Sumber:
Jump to content
FJB - Forum Jual Beli Indonesia

Archived

This topic is now archived and is closed to further replies.

Parno

Reformasi menggerus ‘skor’ demokrasi

Recommended Posts

Mimik Prof. Ramlan Surbakti begitu prihatin ketika berbicara pada diskusi bertema Safeguard Transformation, Remake Indonesia! yang digagas Partnership for Governance Reform (PGR) atau Kemitraan di Yogyakarta, pekan lalu.

 

Keprhatinan Guru Besar Ilmu Politik Universitas Airlangga itu, terutama melihat perilaku negara [pemerintah] akhir-akhir ini yang semakin jauh dari tugas utamanya sebagai pengayom rakyat. Mantan Wakil Ketua Komisi Pemilihan Umum (KPU) 2002-2007 ini menilai sikap negara membiarkan tindakan tidak toleran dan melanggar hukum sudah keterlaluan.

 

Dia menyebutkan, kasus Ahmadiyah dan berbagai kasus sosial, tindakan intimidasi oleh kelompok tertentu kepada rakyat tertentu lainya, serta berbagai kasus seperti gesekan di masyarakat, wabah korupsi dan ekonomi yang tidak terselesaikan secara hukum menunjukkan kegagaan negara dalam menjalankan amanat melindungi warga negara.

Cuplikan Data:
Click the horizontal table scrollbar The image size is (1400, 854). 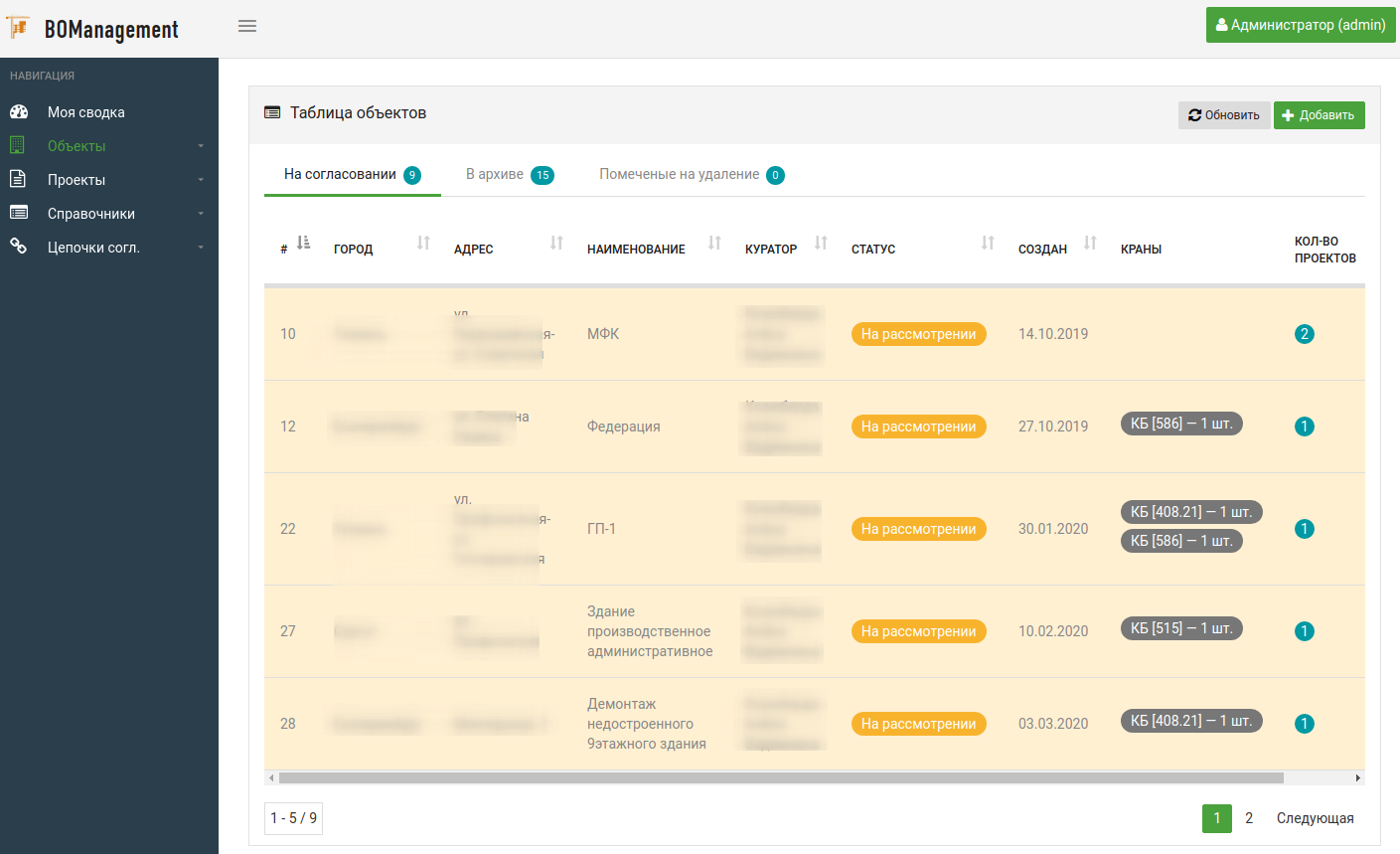780,777
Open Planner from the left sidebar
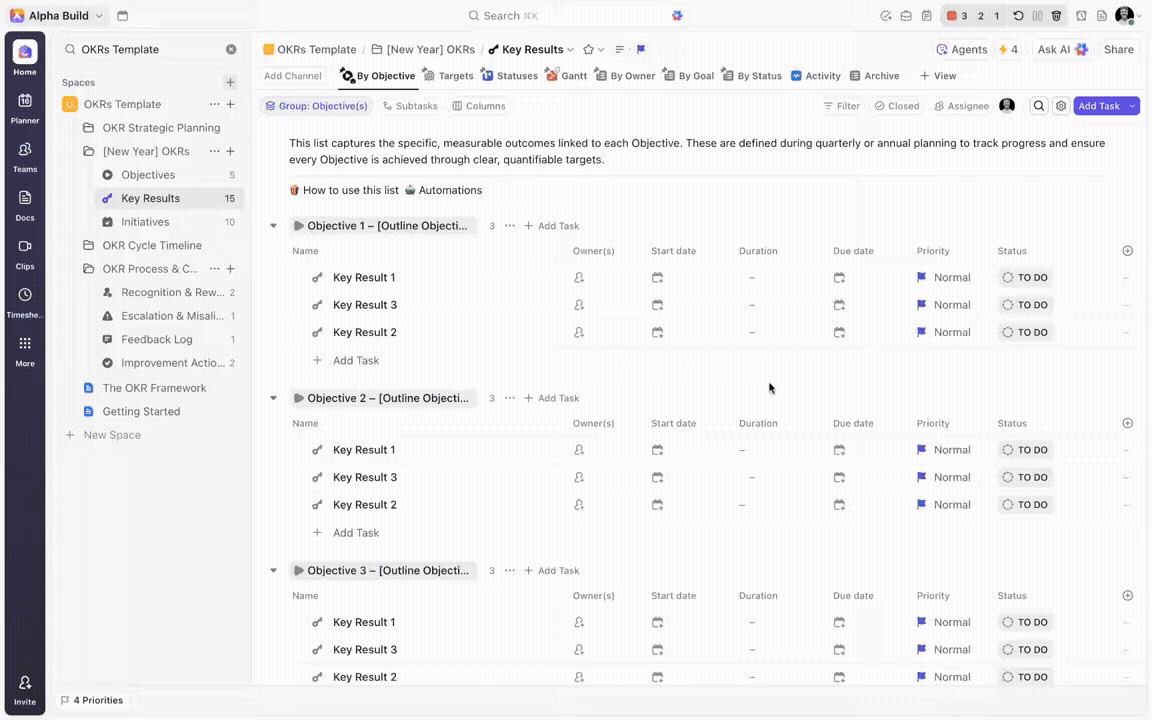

Tujuan Tugas:
• 1. Berdasarkan teks tentang keprihatinan Ramlan Surbakti, jelaskan dalam satu sampai tiga kalimat hal-hal yang menurutnya menunjukkan bahwa negara gagal melindungi warga negara.
• 2. Jawablah pertanyaan berikut berdasarkan teks tentang keprihatinan Ramlan Surbakti.
(a) Di kota mana diskusi yang digagas Kemitraan itu diadakan?
(b) Ramlan Surbakti adalah guru besar ilmu politik di universitas mana?
(c) Jabatan apa yang pernah dipegangnya di Komisi Pemilihan Umum, dan pada periode berapa?
• 3. Lanjutkan teks tentang keprihatinan Ramlan Surbakti mulai dari kalimat terakhirnya.

Jawaban yang Diharapkan:
• 1. Menurut Ramlan Surbakti, kegagalan negara melindungi warga negara tampak dari kasus Ahmadiyah dan berbagai kasus sosial, tindakan intimidasi oleh kelompok tertentu terhadap rakyat tertentu lainnya, serta gesekan di masyarakat. Wabah korupsi dan masalah ekonomi yang tidak terselesaikan secara hukum juga menjadi buktinya.

• 2.
(a) Di Yogyakarta.
(b) Di Universitas Airlangga.
(c) Wakil Ketua KPU pada periode 2002-2007.

• 3.
“Pembiaran terhadap tindakan tak toleran ini menjadi tanda-tanda negara lemah dan menjadi musuh demokrasi. Sebab, demokrasi didasari hukum dan tidak mentolelir pelanggaran hukum,” ujarnya.

 

Menurut Ramlan, gejala kegagalan negara tersebut sebagain merupakan andil sistem kepartaian di Indonesia yang mengarah pada oligarki politik dan pola kartel yang menguras Anggaran Negara. Negara gagal karena terfragmentasi dan bersifat transaksional.

 

Selain itu, akibat sistem kepartaian yang dianut saat ini telah melahirkan negara [pemerintah] yang cenderung traksaksional daripada cita-cita yang diharapkan, yaitu negara yang transformasional.

 

“Politik transaksional ini  imbal-belinya bukan dalam bentuk uang tapi dalam bentuk pasal. Upaya untuk mengubah wajah partai politik, telah coba didorong oleh elemen masyarakat sipil,” katanya.

 

Direktur Program Kemitraan, Agung Djojosoekarto mengemukakan kegagalan negara nampak juga dari adanya fragmentasi atau keterbelahan yang konsisten dan tidak beranjak maju dari waktu ke waktu. Contohnya adalah pemekaran daerah.

 

 

“Fragmentasi bukannya dikelola tapi justru pembelahan yang terjadi, jika ini dibiarkan akan terjadi involusi secara politik. Keterbelahan yang sangat tinggi di berbagai bidang kehidupan mengakibatkan ongkos yang mahal dalam berdemokrasi,”, katanya Agung.

 

Anggota DPD RI, Prof. Farouk Muhamad menyatakan saat ini kegagalan negara disumbang oleh dua aspek utama yang tidak bekerja optimal, yaitu penanganan mesin keamanan dan criminal justice system. Konflik-konfik sosial dan politik tidak tertangani oleh alat-alat negara. Sementara   criminal justice system ditunjukan tidak ada keterpaduan gerak antara BPK, kejaksaan, kepolisian, KPK  yang berakibat tidak efektifnya pemberantasan korupsi.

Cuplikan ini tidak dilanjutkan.